▸ 任务要求 A
根据下文关于林中行走的题目原文，说明为什么要把最大一步的距离降到最小。
▸ 任务要求 B
判断下列说法是否符合下文关于林中行走的题目原文，每项回答"是"或"否"，并原样引用原文中起决定作用的语句：(i) 行走从第一块石头出发，目标是第 N 块石头；(ii) 每一步只能走到相邻的下一块石头；(iii) 输入的第二行给出 N 个正整数。

▸ 所给原文
- - - -
Walking in the Forest (二分~最小化最大值)
链接: https://www.nowcoder.com/acm/contest/106/K
来源:牛客网
来源:牛客网
题目描述
It’s universally acknowledged that there’re innumerable trees in the campus of HUST.
Now you're going to walk through a large forest. There is a path consisting of N stones winding its way to the other side of the forest. Between every two stones there is a distance. Let d i indicates the distance between the stone i and i+1.Initially you stand at the first stone, and your target is the N-th stone. You must stand in a stone all the time, and you can stride over arbitrary number of stones in one step. If you stepped from the stone i to the stone j, you stride a span of (d i+d i+1+...+d j-1). But there is a limitation. You're so tired that you want to walk through the forest in no more than K steps. And to walk more comfortably, you have to minimize the distance of largest step.
输入描述:
The first line contains two integer N and K as described above.
Then the next line N-1 positive integer followed, indicating the distance between two adjacent stone .
输出描述:
An integer, the minimum distance of the largest step.
- - - -
▸ 输入数据
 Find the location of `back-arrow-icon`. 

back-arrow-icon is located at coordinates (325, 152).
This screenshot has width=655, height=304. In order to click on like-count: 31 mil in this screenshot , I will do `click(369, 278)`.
- - - -
▸ 解答 A
原文给出的理由是为了走得更舒服："And to walk more comfortably, you have to minimize the distance of largest step."

▸ 解答 B
(i) 是："Initially you stand at the first stone, and your target is the N-th stone."
(ii) 否："you can stride over arbitrary number of stones in one step."
(iii) 否："Then the next line N-1 positive integer followed, indicating the distance between two adjacent stone ."